Elliot sits up straighter and gestures for the women to leave. They go, showering him with blown kisses and smoldering gazes intended to convey sexual heat. One of them looks like she’s going to throw her back out swinging her hips as she walks away.
When we’re alone, he asks, “Is it yours?”
“What do you think?”
“That you should go home and do the groom-to-be stuff.”
I shake my head. “Paige wants to call it off.”
“Whoa, for real? Why the hell would she want to do that?”
“She claims she can’t go through with the whole thing if I don’t trust her. Apparently, my questioning her about the sex tape means I’m the one doing something wrong.”
“Did you let her know that you’re willing to listen to her story? You were pretty upset.”
“I never got a chance to say anything.” Frankly, I didn’t know what to say as soon as she opened her mouth and started talking about calling everything off. “She says I have to choose to believe her. Like that’s how it works.”
That’s certainly no longer how it works with me. I chose to believe Lauren from the very beginning. And how did that work out? It ruined my friendship with Anthony and almost destroyed my relationship with Elliot. There’s no question that the four-year history between me and Paige has erected a large edifice of trust. But what she did took a wrecking ball to the foundation. If her ex was really continuing to harass her, she should’ve told me. I would’ve taken care of it. She knows I have an entire team at my disposal to deal with annoying assholes.
But she didn’t. Is someone in my position supposed to take everything people say at face value, especially when things go south? And the whole “sex tape being released on the night of our engagement party” drove everything so fucking south, it ran smack into Antarctica.
Elliot pours me some scotch. “Well… If you want to back out, now’s the time. Mira and Christopher can spin it so that you won’t come out of the whole thing looking like some kind of an asshole. I mean, people are going to understand why you wouldn’t want to marry a woman who was caught screwing someone else on video.”
I knock back the drink and scowl at the heat singeing my throat.

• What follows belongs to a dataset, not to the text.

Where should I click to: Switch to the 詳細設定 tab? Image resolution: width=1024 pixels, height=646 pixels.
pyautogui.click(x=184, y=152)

It isn’t that simple, and he doesn’t get it. But then how could he? I don’t even know why I feel the way I do. It’s not the first time a woman has stabbed me in the back.
Lauren’s betrayal infuriated me as much as it gutted me. Even as I tried to deny all the signs and evidence, my brain working overtime to come up with one implausible explanation after another for her behavior, my heart told me I was deluding myself. But with Paige, it’s different. I want to ignore the evidence and just accept her explanation that she’s a victim and that she honestly has zero interest in fame. Certainly she’s never indicated that she wanted to be in the business when she was working for me as my assistant. But Mira’s also right: people can change. Lauren didn’t do drugs when we first met either.